依頼内容 1
病院経営に関する本文によれば、2021年9月末日現在、日本国内の診療所はいくつあるか。
依頼内容 2
病院経営に関する本文のうち「この本が出版されたのは2005年ですが」で始まる段落を、主な事実を残して箇条書きにまとめてください。
依頼内容 3
病院経営に関する本文を、最後の文の後から書き進めよ。

本文抜粋
---*---
厚生労働省の調査によれば、2021年9月末日現在、日本国内には8,205の病院と、104,461の診療所が存在しています。

この本が出版されたのは2005年ですが、このときの調査では9,026の病院と97,442の診療所の数が同調査では報告されています。病院の数は減少の傾向ですが、診療所の数は逆に増えていることが分かります。

世界と比べて日本の病床数が多いということ、またこの病床数が多いという供給事情が、一方では不必要な需要を生んでしまっているという見方もあることは以前から言われていました。

すでに少子高齢化の時代に突入している日本ですが、社会保障費の先行きは以前から懸念されており、病院から地域へ、在宅へという流れが生まれた背景の一端がここにあります。

▽内部の運営は硬直化してはいないだろうか


この本には、著者の武先生は医師という立場から公立病院の経営に携わり、病院改革を内部から進めてきた過程が記されています。
ただこの本を読んで、15年前と今も状況はあまり変わっていないことから、制度的な硬直化があることを感じずにはいられませんでした。

もちろん、地域医療連携推進法人制度の創設など新たな政策が打ち出され、複数の医療法人がホールディングスのような要領で(正確には違います)連携する形が可能になるなど変更点もみられていますが、公立病院の多くが硬直化した体制から抜け出せないまま、累積欠損金を積み上げている現実があります。

このことは、以前私が担当してるメルマガ「☆キラリと光る☆ 病院マネジメントのヒント」で取り上げたことがあるので、コチラ ↓ に当時の資料を添付したいと思います。興味のある方はダウンロードしてご覧ください。





▽見えない溝や壁を埋めるのは誰か


病院は医師を筆頭に、看護師や薬剤師、理学療法士等々多くの専門資格を有した集合体である一方で、事務方は専門的資格とは一線を画していることから、なんらかの見えない溝や壁があることが見受けられます。
---*---
提供データ
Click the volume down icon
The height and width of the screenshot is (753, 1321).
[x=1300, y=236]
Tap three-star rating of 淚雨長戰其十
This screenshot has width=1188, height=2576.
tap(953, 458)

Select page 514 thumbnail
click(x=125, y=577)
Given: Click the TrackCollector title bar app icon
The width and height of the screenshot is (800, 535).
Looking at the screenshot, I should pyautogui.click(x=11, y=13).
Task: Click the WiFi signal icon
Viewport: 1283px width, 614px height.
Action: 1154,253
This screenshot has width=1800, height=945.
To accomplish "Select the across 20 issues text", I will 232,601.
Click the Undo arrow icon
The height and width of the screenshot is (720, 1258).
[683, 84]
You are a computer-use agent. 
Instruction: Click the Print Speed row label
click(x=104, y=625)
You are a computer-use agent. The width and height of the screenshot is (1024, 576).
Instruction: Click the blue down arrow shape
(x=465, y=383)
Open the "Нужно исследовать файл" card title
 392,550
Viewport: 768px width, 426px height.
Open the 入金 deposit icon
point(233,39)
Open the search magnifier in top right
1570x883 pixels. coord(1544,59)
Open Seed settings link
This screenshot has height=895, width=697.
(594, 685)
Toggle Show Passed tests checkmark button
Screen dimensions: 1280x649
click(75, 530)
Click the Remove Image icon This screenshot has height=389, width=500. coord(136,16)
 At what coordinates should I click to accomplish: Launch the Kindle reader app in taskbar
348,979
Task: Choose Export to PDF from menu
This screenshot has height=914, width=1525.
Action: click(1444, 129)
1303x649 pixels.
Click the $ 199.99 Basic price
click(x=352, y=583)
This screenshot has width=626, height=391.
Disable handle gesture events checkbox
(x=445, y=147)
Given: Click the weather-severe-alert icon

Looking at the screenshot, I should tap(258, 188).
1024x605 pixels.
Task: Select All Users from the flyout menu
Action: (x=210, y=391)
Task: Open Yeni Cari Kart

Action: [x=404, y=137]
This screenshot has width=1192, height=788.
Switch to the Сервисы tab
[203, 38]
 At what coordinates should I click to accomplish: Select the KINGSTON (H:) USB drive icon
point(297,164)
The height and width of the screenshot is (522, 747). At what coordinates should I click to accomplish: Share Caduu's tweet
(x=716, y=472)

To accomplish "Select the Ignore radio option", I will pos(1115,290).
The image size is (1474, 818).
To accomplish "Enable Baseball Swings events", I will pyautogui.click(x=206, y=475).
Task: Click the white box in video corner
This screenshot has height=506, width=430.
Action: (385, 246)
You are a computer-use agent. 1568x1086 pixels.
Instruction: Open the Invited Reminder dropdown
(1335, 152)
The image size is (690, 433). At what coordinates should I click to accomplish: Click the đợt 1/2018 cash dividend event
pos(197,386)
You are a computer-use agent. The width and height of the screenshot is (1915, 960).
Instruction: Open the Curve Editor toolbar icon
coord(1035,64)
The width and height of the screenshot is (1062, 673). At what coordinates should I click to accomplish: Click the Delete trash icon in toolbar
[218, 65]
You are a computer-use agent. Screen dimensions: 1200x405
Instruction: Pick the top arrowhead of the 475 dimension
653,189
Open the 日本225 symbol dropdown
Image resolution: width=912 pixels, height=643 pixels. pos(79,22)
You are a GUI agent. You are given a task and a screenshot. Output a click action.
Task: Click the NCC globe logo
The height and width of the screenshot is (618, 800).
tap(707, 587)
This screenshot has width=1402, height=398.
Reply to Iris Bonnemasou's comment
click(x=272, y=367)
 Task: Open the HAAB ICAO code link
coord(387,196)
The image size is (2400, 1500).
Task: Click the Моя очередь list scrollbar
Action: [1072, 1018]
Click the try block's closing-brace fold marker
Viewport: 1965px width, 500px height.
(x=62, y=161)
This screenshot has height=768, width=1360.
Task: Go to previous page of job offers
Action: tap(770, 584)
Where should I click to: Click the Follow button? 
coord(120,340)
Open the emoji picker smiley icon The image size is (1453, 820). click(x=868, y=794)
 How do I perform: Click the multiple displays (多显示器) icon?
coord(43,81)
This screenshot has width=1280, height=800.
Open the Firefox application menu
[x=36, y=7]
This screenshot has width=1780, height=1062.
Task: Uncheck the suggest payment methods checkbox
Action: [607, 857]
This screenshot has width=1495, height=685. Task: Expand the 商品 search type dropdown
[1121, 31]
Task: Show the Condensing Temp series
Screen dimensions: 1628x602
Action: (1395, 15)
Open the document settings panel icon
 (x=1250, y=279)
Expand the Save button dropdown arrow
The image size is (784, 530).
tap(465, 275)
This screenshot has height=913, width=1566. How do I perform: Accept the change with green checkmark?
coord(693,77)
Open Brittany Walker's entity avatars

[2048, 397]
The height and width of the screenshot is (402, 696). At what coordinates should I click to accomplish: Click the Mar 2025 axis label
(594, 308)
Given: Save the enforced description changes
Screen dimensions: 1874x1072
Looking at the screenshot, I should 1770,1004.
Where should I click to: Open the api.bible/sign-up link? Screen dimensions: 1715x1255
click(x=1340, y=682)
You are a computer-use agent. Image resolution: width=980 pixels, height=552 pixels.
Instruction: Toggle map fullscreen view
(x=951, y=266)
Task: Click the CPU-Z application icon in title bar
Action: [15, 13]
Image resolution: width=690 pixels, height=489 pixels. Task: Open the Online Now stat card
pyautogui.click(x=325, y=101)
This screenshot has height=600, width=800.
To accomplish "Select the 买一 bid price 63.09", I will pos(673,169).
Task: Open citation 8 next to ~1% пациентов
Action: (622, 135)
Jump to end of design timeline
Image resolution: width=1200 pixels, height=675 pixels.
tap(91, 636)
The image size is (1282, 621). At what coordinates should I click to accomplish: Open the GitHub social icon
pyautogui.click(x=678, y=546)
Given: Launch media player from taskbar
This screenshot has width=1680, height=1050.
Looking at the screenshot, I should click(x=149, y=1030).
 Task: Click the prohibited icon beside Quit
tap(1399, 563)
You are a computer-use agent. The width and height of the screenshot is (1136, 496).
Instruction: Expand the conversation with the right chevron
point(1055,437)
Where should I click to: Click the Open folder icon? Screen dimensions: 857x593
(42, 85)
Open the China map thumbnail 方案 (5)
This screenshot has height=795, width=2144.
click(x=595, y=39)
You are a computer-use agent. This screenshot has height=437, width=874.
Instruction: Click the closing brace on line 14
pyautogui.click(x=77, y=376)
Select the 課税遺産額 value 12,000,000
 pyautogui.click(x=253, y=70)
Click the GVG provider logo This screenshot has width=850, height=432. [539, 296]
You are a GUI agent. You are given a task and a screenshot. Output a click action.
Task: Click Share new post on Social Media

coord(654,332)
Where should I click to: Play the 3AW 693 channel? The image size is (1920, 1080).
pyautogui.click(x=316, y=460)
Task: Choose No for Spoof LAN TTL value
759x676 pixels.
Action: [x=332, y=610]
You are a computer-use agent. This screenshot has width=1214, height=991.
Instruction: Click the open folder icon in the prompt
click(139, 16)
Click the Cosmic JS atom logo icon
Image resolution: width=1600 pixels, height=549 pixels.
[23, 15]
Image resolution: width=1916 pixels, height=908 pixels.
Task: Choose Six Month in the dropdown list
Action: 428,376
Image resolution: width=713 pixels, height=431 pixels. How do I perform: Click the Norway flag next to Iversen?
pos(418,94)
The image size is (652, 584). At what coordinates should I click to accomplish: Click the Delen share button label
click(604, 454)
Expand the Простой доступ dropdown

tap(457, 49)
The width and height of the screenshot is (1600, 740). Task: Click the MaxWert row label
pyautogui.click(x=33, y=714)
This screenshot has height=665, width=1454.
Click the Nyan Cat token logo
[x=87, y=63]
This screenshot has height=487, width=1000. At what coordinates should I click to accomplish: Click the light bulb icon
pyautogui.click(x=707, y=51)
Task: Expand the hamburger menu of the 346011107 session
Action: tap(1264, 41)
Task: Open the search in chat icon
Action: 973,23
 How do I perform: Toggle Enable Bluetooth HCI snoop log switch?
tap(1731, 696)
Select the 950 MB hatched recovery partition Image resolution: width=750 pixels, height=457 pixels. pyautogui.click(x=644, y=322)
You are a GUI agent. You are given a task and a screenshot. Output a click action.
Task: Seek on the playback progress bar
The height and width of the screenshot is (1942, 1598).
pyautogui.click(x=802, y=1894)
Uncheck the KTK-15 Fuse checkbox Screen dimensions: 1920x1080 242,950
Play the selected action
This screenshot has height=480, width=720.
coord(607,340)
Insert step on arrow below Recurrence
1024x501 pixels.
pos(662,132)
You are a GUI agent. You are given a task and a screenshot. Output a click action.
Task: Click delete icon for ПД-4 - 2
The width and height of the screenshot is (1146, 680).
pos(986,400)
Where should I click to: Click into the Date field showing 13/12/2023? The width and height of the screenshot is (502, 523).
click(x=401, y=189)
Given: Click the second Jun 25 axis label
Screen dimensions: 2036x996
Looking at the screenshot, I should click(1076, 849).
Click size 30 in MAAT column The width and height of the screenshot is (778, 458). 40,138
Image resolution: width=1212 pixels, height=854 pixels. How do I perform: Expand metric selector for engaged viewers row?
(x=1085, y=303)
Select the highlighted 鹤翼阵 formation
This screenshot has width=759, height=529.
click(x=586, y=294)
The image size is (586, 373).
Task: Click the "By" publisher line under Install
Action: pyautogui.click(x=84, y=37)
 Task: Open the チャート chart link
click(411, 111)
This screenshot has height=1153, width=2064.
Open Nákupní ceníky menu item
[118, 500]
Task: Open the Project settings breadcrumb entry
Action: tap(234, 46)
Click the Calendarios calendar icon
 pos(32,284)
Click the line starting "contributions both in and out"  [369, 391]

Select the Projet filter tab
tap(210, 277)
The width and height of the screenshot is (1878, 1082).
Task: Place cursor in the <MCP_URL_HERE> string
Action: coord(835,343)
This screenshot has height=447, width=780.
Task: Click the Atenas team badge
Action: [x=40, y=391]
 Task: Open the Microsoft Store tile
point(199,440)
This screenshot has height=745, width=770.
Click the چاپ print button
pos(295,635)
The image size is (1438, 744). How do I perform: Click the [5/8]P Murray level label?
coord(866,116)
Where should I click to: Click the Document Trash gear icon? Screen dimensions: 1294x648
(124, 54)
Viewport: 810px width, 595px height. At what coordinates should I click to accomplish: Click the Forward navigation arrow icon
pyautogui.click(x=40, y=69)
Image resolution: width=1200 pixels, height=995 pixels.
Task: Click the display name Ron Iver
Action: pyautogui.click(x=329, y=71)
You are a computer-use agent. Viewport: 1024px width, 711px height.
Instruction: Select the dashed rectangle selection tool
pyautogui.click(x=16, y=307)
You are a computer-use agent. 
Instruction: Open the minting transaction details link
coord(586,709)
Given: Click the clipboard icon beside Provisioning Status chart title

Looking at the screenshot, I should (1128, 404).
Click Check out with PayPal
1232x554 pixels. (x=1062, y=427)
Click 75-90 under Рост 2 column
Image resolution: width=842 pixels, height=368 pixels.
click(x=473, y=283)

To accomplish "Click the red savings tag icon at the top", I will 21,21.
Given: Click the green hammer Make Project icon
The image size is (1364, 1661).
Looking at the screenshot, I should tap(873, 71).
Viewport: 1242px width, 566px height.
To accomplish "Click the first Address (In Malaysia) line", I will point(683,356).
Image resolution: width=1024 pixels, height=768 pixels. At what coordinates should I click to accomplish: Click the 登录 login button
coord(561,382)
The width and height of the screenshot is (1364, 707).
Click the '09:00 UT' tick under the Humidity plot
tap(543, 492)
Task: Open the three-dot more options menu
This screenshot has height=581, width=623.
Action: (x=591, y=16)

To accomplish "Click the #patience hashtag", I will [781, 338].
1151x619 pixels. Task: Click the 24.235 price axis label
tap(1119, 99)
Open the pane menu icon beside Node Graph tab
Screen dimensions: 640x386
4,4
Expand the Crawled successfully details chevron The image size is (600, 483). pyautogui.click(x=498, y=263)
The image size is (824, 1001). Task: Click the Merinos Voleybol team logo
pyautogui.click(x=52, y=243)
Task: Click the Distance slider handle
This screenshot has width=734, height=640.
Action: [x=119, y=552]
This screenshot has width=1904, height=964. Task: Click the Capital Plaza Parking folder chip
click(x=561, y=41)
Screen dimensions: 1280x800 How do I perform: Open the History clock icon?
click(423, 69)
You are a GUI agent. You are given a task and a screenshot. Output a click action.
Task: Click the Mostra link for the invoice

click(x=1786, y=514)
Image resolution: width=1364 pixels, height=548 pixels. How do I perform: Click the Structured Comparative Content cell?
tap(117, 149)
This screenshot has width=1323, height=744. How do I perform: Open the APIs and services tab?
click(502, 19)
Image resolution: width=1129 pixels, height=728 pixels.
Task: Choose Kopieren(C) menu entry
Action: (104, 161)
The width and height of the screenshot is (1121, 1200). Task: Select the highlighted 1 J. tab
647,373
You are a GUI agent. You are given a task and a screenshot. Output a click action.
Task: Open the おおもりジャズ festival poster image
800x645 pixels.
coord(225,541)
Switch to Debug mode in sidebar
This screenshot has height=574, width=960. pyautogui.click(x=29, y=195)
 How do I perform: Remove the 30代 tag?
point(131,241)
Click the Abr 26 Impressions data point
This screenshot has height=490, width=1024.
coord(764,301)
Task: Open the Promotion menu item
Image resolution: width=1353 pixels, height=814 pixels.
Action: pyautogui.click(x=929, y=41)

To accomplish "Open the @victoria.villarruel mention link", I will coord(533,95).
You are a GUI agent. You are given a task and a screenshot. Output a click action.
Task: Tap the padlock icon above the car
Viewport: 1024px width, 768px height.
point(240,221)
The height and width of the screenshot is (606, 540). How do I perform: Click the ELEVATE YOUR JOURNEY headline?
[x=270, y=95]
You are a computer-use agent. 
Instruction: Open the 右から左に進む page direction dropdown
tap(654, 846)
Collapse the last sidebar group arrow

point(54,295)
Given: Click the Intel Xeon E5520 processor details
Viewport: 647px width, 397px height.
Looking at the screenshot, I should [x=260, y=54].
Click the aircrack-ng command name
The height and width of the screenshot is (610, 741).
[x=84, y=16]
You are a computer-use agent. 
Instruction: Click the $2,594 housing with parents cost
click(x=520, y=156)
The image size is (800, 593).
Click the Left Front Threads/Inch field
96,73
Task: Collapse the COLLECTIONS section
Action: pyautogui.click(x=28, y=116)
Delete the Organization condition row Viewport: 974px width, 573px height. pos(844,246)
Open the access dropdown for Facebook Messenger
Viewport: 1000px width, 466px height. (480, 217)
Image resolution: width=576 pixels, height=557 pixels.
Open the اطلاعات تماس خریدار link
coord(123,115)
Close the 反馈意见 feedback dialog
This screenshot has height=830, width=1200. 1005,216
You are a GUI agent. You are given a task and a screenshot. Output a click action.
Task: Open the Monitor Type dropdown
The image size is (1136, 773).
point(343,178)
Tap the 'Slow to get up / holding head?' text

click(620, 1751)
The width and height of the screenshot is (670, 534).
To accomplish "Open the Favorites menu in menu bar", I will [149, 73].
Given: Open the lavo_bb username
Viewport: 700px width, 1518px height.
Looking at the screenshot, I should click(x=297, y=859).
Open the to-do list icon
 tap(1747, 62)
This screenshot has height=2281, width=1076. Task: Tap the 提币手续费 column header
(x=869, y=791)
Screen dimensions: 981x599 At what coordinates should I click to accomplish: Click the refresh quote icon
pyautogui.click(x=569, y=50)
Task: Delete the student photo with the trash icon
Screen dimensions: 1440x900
---*---
結果 1
104,461。

結果 2
- 本の出版：2005年
- 同年の調査：病院9,026、診療所97,442
- 傾向：病院は減少、診療所は増加

結果 3
専門職間でも、それぞれの立場と意見の相違から同様の印象を受けることがあります。

そこで、院長であったり看護部長や事務長であったりが、部署間の意見を吸い上げて集約し、病院の考えとして消化あるいは昇華していくことが求められる訳ですが、院長も看護部長も現場の仕事で忙しかったりすると、この機能が果たせないことから、部署間の溝と壁は埋まらないまま日々が過ぎていくことになります。

著者の武先生は、「院長業は全精力を経営・管理につぎ込むぐらいの覚悟がないと、うまくいかないものである」と本書のなかで述べています。

また「病院職員へのアドバイス」という項では、院長はじめ、事務長や看護師、技師といった職種ごとへのアドバイスが記されています。

専門職というプロフェッショナルを目指して日々取り組んできたなかで、時が経ち気がついたら自分が年長者となり、図らずも望まない形で管理職に就任した人がいたとしても、自らの役割を認識し動かなければ組織は機能しないことは認識する必要があるように思います。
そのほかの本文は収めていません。